» REQUIRED WORK: Rewrite the lines from the one containing "Click the Nosnost value 120 kg" through the one containing "pyautogui.click(x=281, y=311)", with requests included and nothing else. Scale every coordinate in the answers by 2.4, rounding to whole numbers with halves going up, and leave the pictures out.

» ITEMS:
---+---
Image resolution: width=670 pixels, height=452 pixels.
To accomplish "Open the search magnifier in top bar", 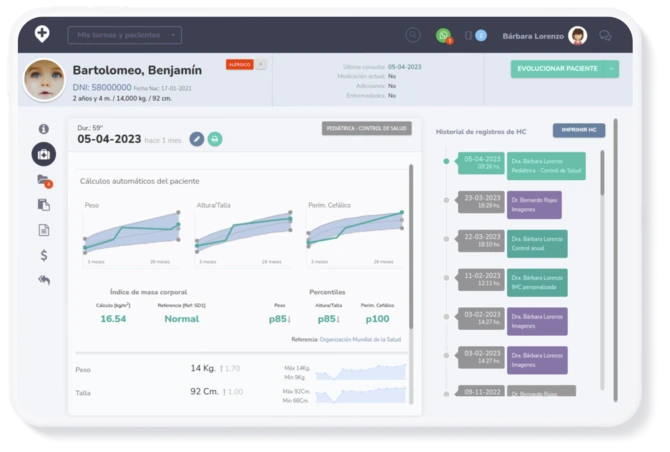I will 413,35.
---+---
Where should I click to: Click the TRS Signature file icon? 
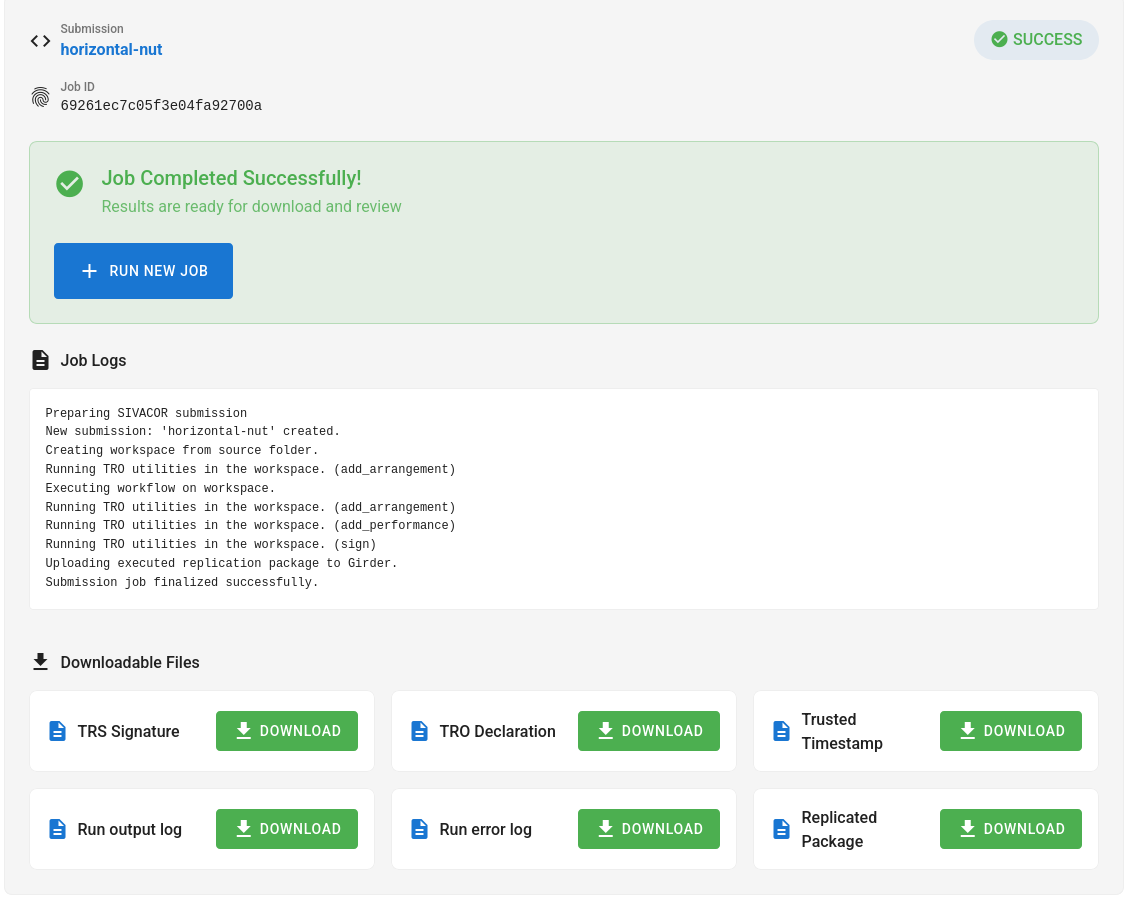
---+---
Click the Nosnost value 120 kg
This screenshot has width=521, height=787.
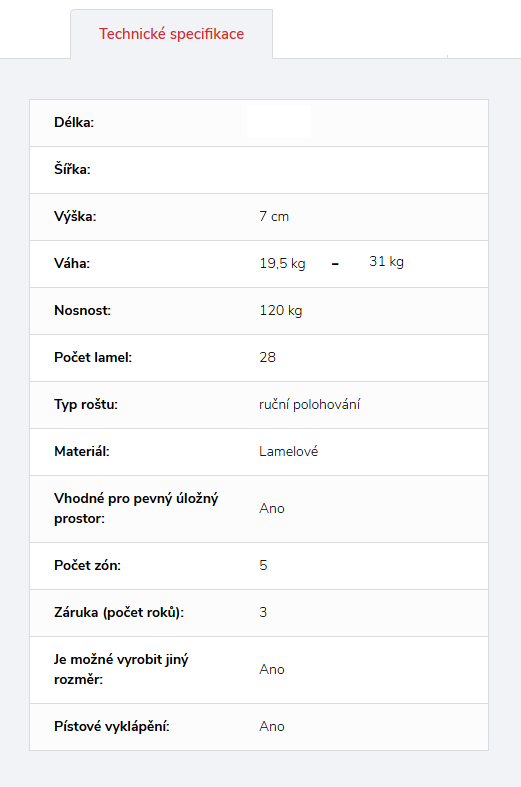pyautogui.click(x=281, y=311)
---+---
» THE REPLY:
Click the Nosnost value 120 kg
This screenshot has width=521, height=787.
pyautogui.click(x=674, y=746)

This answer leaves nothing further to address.